翡翠輝子の招福日記

フリーランスで女性誌の原稿書き(主に東洋占術と開運記事)を担当し、リタイア生活へ移行中。2023年秋、スペイン巡礼(フランス人の道)。ウラナイ8で活動しています。日本文芸社より『基礎からわかる易の完全独習』刊行。おかげさまで重版になりました。

北原白秋が見た空と日光

7月の旅はJALの「どこかにマイル」。行き先が福岡になったので、柳川を旅することにしました。

柳川に行きたかったのは、北原白秋の生地だから。

東洋占術の陰陽五行、木火土金水は季節や色も司ります。木が春で火が夏、金が秋、水が冬、季節の変わり目が土です。そして木は青、火は赤、土は黄、金は白、水は黒。こうした説明をする時に「青春」という言葉とともに「白秋」を出します。名前をさんざん使わせてもらったのだから、北原白秋ゆかりの場所を訪れるいい機会だと思ったのです。

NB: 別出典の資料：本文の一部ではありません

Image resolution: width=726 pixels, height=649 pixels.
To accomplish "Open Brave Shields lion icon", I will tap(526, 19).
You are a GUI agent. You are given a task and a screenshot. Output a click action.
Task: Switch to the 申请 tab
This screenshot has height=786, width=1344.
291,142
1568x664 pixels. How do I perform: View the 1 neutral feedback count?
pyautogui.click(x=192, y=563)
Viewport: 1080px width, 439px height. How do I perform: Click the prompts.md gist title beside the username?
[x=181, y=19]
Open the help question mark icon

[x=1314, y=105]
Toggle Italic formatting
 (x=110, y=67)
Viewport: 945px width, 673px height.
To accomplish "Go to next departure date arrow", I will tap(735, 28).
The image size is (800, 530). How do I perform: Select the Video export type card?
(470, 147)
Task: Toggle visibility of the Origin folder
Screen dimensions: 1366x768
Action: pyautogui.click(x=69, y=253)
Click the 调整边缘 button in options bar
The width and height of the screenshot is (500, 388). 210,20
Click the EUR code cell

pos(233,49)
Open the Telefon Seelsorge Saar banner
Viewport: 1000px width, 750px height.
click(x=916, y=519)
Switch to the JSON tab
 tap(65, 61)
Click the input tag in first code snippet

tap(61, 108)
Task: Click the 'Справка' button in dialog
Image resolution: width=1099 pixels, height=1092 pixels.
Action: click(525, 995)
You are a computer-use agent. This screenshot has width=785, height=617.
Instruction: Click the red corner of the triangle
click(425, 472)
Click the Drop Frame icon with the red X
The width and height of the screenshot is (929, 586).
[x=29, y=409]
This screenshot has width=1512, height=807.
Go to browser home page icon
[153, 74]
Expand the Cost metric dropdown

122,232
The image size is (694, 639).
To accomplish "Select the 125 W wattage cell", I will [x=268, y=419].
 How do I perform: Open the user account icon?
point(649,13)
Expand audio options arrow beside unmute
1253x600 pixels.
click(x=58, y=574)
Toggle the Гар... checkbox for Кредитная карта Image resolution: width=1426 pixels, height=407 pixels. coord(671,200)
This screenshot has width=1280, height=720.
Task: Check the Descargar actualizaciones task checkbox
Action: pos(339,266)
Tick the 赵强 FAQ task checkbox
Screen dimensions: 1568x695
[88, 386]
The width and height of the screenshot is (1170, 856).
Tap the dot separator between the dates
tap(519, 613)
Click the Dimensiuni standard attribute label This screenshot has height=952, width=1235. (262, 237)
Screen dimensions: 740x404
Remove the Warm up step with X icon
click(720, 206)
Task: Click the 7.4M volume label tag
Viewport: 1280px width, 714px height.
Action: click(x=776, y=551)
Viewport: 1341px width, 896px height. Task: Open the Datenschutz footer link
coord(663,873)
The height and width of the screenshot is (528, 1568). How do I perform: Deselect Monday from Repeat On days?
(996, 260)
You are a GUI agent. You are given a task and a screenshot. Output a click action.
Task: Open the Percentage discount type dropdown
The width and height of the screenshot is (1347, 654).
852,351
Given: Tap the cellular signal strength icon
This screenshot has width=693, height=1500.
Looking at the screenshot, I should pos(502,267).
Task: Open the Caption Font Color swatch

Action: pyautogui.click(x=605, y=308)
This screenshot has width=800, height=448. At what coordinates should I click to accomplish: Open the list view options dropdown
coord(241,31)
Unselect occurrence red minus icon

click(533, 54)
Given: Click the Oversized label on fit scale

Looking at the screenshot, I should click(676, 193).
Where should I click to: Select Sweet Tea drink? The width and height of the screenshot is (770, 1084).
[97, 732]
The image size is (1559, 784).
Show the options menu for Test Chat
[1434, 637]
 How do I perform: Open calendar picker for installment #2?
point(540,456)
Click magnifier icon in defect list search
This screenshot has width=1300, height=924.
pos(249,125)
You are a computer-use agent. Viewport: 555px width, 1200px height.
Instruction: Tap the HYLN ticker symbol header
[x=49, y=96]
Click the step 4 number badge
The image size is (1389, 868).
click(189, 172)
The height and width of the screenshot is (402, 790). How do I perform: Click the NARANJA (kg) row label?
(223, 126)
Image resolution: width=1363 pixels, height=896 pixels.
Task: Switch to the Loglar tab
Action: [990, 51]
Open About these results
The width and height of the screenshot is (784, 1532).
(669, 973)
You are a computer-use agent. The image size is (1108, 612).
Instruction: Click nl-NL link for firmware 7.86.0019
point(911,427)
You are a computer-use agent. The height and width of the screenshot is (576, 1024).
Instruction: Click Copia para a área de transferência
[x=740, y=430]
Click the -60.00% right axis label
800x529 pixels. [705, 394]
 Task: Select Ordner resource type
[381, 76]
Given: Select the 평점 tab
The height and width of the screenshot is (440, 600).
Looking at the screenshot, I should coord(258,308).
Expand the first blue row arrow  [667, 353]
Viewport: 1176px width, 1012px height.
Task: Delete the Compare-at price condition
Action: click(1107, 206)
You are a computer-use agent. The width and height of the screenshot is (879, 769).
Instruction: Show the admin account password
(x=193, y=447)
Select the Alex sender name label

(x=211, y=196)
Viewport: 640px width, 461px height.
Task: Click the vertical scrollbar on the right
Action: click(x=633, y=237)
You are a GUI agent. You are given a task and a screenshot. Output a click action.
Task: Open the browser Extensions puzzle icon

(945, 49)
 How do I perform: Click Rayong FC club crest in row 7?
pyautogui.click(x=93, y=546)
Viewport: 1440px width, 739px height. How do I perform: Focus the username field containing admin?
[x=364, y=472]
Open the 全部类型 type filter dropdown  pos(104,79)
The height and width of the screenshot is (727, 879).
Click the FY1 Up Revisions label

雨の多い不安定な天気で、宿にひきこもる旅になるかと思ったのですが、時おり青空が見え、柳川名物の川下りも楽しめました。船頭さんはしきりと「白秋先生」の話をして、「この道」や「待ちぼうけ」を歌ってくれました。白秋の誕生日と命日には盛大なお祭りが開かれるそうで、街全体で国民的詩人として白秋に心酔している感じです。

 

19歳で柳川から上京した白秋は数多くの詩で世間に認められたのですが、大きなつまずきがあったのが27歳の時。人妻と道ならぬ恋をして、相手側の夫から姦通罪で訴えられたのです。名声は地に落ち、東京から船で三崎に渡った白秋は死のうとまで考えます。

 

白秋記念館で観た動画で、自死を思いとどまった心の動きが紹介されていました。

死ぬにはあまりにも空が温かく、日光があまりにもまぶしかった。

この一節を知るために柳川まで来たのだと思いました。

 

柳川の旅の道連れにした本が『統合失調症の一族』。読みだしたら止まらなくなったのですが、あまりにも重たい内容に打ちのめされました。好き勝手に生きて来た私ですが、自分の血筋を思うと暗い気持ちになります。精神に変調をきたしがちで、近親者には自殺や未遂、金銭欲の権化、宗教に走ったり結婚を繰り返す者もいます。『統合失調症の一族』に描かれているのは遺伝に抗えない恐ろしさ。これから高齢期に入り体も頭も動かなくなれば、さっさと人生を終わらせたほうが楽だと思うかもしれません。

 

それでも、空の温かさや日光のまぶしさが感じられるうちは大丈夫だと白秋に教えられました。体や頭が自由に動かなくなっても、日が昇れば窓を開けて空を見上げ、四季の移り変わりを感じるような毎日を送りたいものです。

 

柳川の名物は鰻。あちこちに鰻料理の店があります。

 

たれを絡めたご飯に鰻と錦糸卵を載せて蒸すのが柳川風。ごはんにもしっかり味がついています。自然に触れてご飯をおいしく食べているうちは、死のうなんて思わないはずです。